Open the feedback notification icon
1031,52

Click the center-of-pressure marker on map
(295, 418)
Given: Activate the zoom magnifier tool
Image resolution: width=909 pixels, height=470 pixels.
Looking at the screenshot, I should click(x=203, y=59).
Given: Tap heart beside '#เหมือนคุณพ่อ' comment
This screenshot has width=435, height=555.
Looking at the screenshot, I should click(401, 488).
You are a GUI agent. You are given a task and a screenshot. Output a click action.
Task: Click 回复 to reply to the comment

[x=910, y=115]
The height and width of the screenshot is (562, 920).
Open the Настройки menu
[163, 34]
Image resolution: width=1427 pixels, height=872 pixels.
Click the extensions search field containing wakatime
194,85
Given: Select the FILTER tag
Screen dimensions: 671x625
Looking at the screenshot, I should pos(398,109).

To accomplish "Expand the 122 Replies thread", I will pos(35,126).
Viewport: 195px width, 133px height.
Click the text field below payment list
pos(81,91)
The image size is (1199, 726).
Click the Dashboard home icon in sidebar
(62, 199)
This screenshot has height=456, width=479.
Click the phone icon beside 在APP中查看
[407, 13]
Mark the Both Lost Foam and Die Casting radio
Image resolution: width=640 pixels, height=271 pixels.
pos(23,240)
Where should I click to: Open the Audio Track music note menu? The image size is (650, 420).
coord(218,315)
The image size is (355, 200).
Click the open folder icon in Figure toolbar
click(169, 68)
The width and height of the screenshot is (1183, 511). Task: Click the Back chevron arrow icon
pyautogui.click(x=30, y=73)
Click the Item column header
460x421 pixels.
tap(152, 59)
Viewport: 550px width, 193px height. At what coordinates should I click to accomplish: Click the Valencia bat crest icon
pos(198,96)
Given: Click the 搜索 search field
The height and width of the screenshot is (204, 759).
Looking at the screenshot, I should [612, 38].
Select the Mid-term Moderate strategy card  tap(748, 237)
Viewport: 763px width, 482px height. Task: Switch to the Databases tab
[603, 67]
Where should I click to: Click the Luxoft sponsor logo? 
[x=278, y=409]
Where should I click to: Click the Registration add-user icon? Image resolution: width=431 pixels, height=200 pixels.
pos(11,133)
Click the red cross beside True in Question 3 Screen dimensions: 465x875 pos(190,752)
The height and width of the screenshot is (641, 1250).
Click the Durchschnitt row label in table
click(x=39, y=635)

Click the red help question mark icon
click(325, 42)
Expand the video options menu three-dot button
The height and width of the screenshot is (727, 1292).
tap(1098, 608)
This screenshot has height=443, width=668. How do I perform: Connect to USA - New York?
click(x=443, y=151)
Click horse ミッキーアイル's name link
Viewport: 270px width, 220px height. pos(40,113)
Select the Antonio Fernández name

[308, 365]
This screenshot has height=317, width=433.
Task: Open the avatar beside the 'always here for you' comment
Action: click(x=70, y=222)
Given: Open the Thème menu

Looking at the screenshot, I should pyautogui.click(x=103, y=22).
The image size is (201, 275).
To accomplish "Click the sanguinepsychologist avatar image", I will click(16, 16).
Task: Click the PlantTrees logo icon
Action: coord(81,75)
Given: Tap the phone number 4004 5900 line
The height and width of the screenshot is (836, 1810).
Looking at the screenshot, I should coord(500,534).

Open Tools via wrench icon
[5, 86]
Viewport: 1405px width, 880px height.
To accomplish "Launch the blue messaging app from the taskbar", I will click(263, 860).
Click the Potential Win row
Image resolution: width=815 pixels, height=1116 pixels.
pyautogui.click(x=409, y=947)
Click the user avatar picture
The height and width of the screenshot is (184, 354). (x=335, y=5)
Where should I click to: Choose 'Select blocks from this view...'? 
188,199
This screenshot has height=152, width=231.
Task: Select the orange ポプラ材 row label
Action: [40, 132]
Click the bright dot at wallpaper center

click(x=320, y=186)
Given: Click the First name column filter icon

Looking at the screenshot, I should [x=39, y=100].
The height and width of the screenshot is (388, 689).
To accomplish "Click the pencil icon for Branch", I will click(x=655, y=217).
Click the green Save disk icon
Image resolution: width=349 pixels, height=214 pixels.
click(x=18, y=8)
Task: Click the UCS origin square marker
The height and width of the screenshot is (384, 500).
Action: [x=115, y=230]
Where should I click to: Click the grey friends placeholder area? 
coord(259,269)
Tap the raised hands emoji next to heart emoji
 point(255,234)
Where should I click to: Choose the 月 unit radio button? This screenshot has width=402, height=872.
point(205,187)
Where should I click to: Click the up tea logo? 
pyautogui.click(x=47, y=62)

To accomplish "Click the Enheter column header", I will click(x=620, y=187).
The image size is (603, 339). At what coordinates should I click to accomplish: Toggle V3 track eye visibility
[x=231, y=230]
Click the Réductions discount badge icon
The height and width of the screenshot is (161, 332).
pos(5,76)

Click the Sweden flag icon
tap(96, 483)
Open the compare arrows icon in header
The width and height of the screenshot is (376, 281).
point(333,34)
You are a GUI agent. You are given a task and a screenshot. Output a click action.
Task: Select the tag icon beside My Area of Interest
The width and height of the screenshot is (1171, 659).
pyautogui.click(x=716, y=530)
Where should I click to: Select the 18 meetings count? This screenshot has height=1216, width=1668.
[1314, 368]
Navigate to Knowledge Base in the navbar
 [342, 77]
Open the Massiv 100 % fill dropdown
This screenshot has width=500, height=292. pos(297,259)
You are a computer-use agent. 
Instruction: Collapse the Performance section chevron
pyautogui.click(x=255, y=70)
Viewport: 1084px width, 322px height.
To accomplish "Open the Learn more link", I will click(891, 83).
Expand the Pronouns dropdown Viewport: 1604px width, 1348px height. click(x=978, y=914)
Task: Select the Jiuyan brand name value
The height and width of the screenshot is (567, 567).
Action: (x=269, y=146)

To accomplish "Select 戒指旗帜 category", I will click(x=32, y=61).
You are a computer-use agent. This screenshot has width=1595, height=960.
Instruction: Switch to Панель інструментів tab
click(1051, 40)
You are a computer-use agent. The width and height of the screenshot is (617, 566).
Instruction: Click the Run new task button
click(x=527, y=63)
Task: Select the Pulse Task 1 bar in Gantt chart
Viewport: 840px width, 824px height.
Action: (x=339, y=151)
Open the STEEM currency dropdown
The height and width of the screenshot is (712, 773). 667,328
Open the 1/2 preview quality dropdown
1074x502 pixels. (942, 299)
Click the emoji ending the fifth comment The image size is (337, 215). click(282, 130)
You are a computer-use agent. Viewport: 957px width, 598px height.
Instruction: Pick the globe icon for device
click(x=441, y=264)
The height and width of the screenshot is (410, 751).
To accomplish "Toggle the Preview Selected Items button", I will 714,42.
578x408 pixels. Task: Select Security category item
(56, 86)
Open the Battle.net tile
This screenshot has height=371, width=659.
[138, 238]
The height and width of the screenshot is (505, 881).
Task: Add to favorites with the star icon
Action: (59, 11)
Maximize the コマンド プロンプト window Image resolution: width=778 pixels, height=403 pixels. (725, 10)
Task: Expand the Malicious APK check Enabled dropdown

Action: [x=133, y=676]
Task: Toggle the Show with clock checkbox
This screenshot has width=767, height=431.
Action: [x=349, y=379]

________________

Return every line in the records that includes the string "agent".

### Response to this exercise
You are a GUI agent. You are given a task and a screenshot. Output a click action.
You are a GUI agent. You are given a task and a screenshot. Output a click action.
You are a computer-use agent. 
You are a computer-use agent. This screenshot has width=1595, height=960.
You are a computer-use agent. The width and height of the screenshot is (617, 566).
You are a computer-use agent. Viewport: 957px width, 598px height.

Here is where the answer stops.